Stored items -
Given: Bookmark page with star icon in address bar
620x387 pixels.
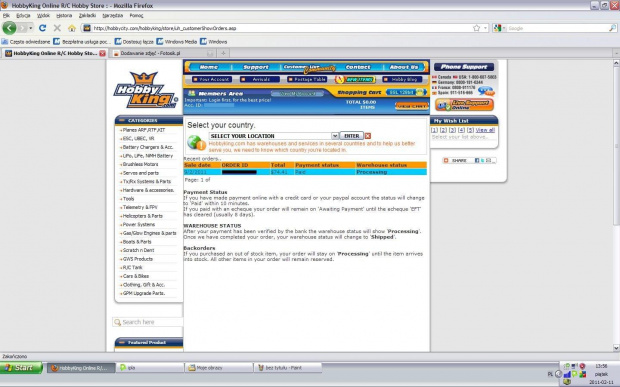Looking at the screenshot, I should point(476,28).
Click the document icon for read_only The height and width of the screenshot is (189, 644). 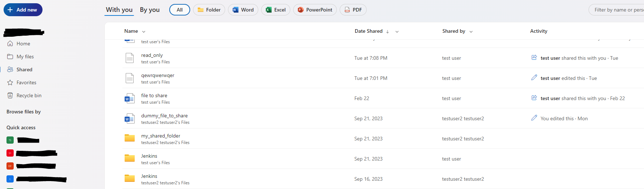click(129, 58)
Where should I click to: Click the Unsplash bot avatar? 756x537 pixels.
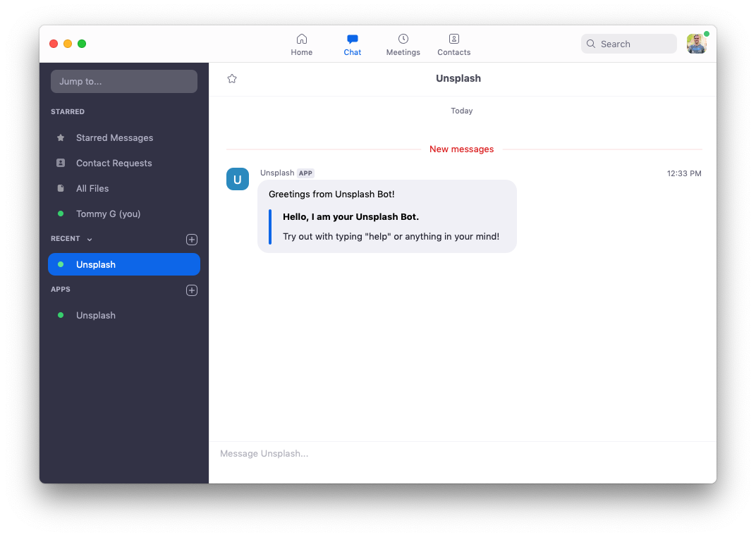[238, 179]
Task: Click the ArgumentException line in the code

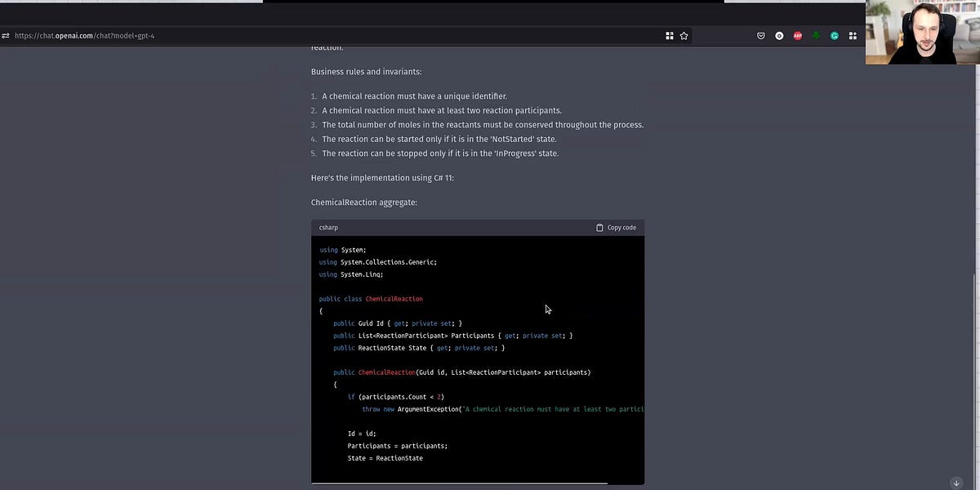Action: [x=428, y=408]
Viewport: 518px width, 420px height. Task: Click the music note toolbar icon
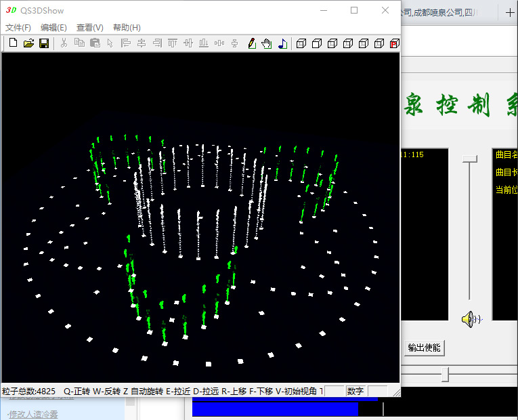coord(282,43)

Work to complete -
Without any pictures, please write out the lines from the one containing "Viewport: 518px width, 420px" through the final line of the data, exactly and inclusive of both ends.

Completed exercise -
Viewport: 518px width, 420px height. Task: Click the music note toolbar icon
coord(282,43)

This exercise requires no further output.